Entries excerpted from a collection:
"""

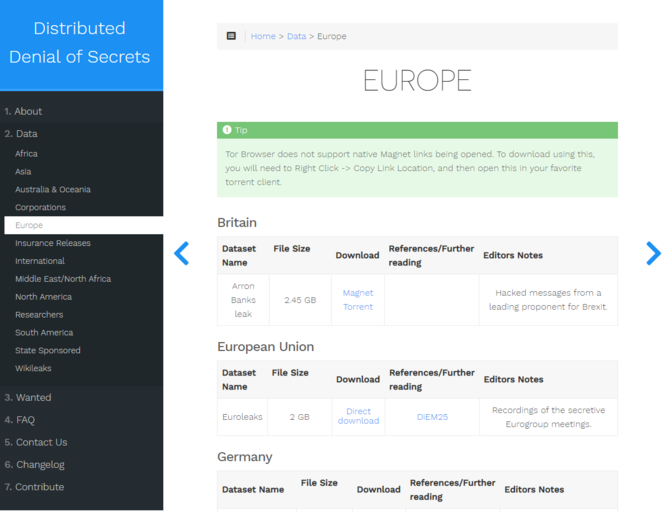Select Africa in the sidebar
The width and height of the screenshot is (670, 512).
[x=26, y=154]
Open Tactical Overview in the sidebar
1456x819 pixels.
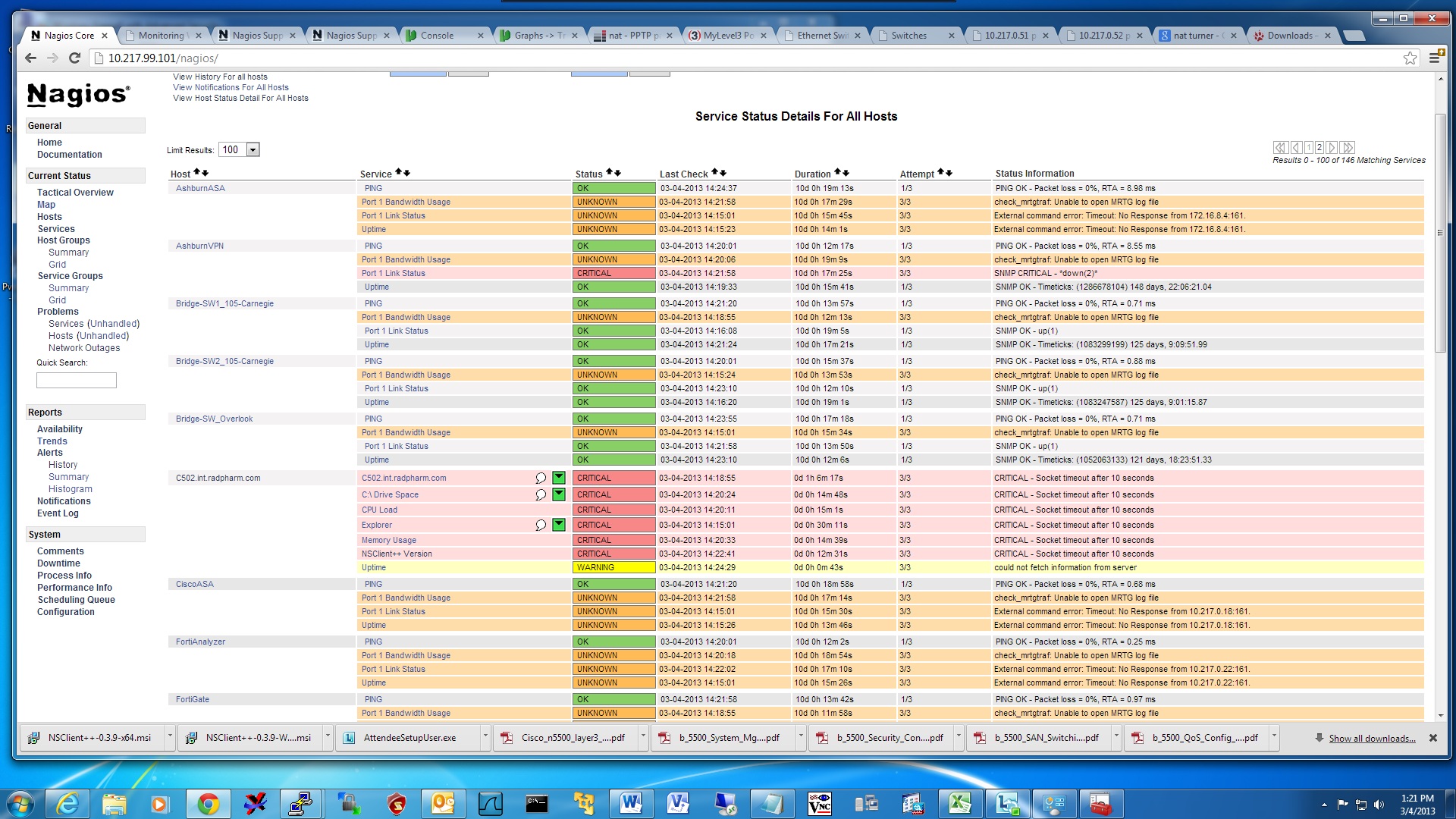tap(75, 193)
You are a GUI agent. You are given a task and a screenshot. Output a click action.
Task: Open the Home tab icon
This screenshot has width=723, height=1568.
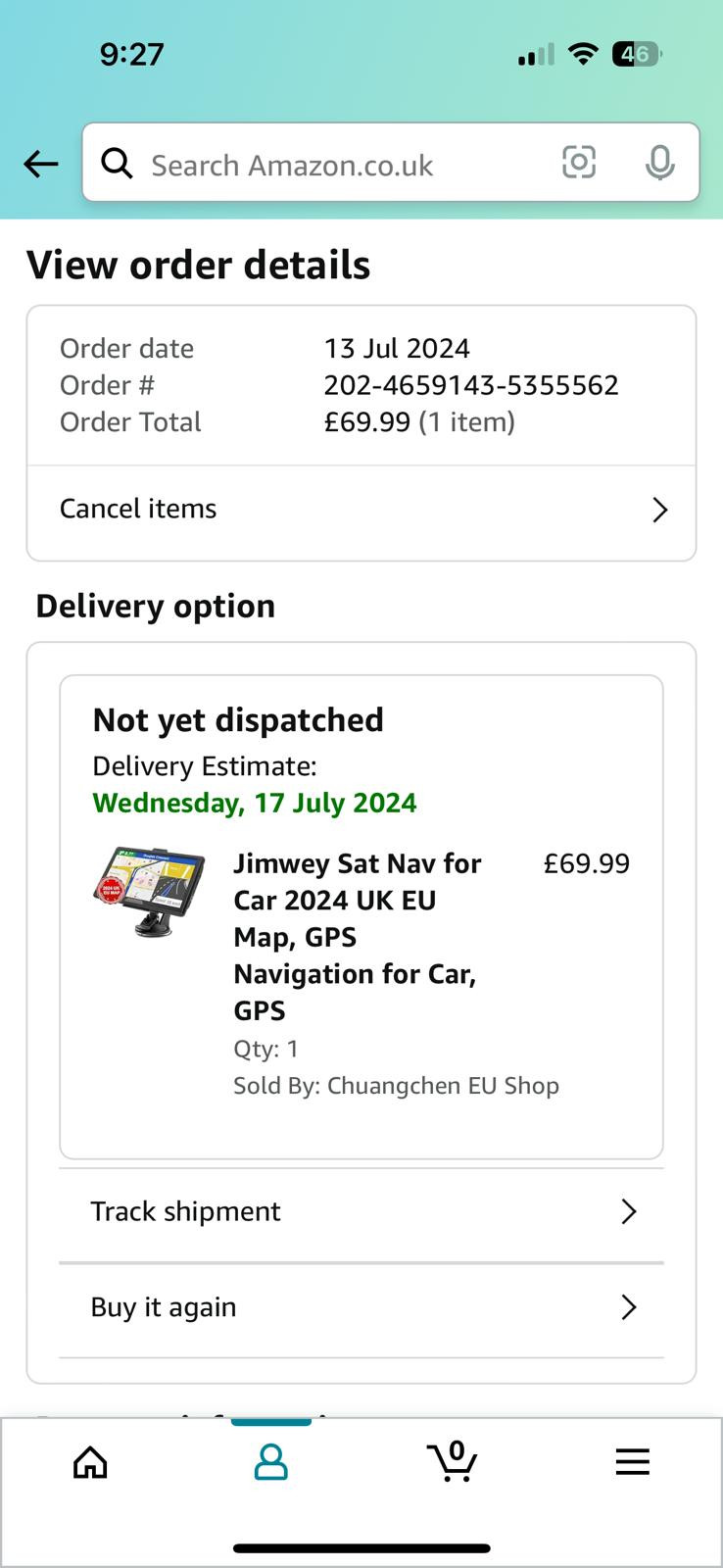tap(90, 1462)
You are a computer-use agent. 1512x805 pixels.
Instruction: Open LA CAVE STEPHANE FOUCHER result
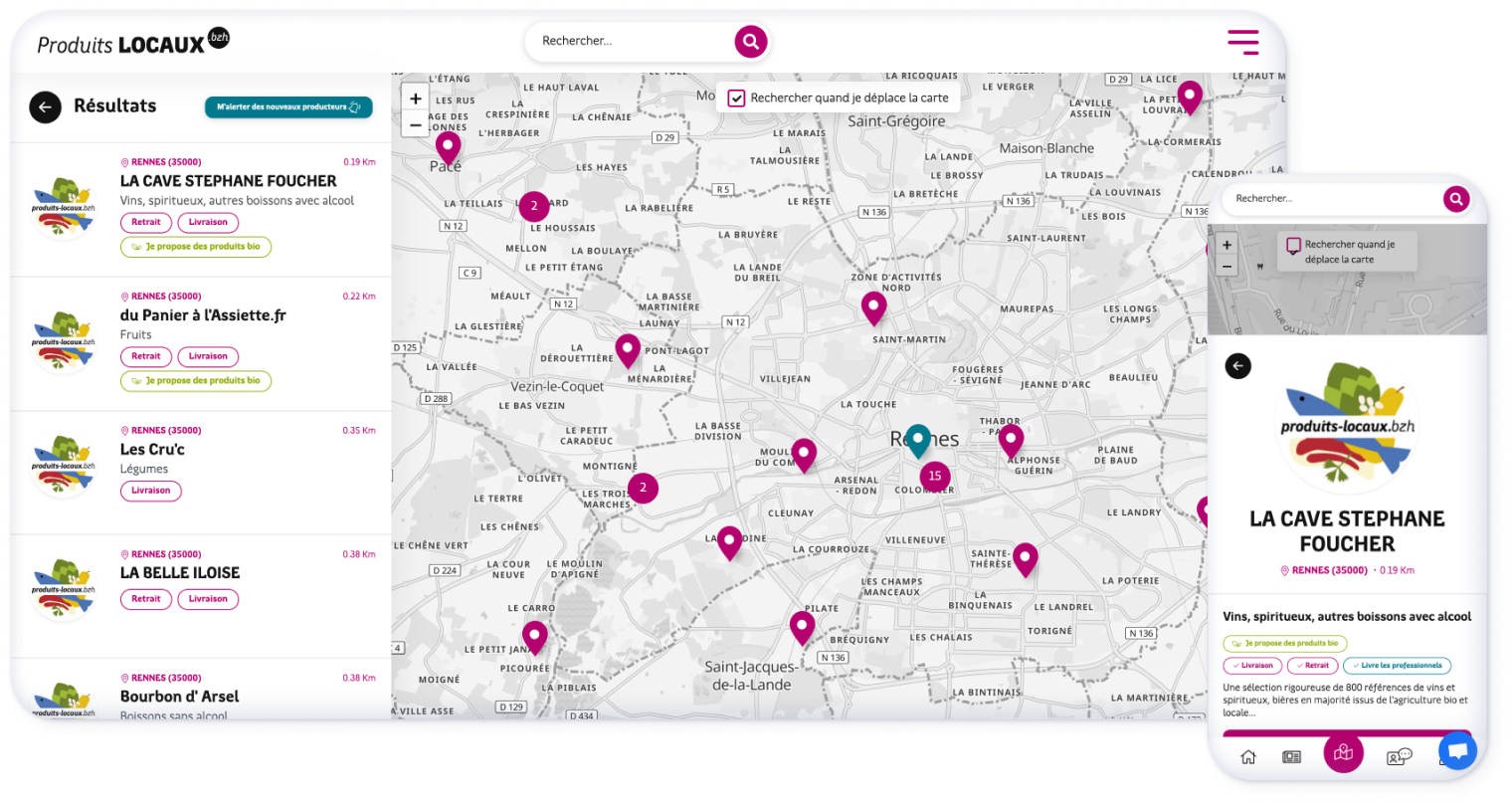tap(228, 181)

"""

GIVEN REQUEST: Convert the entries into a Markdown table with the columns Row and Line, starting at the line that contains "Open Tactical Overview in the sidebar" and ending at the last line of the entries. Skip blank lines and leave out the pictures.

RIGHT ANSWER:
| Row | Line |
|---|---|
| 1 | Open Tactical Overview in the sidebar |
| 2 | 1456x819 pixels. |
| 3 | tap(75, 193) |
| 4 | You are a GUI agent. You are given a task and a screenshot. Output a click action. |
| 5 | Task: Open the Home tab icon |
| 6 | This screenshot has width=723, height=1568. |
| 7 | tap(90, 1462) |
| 8 | You are a computer-use agent. 1512x805 pixels. |
| 9 | Instruction: Open LA CAVE STEPHANE FOUCHER result |
| 10 | tap(228, 181) |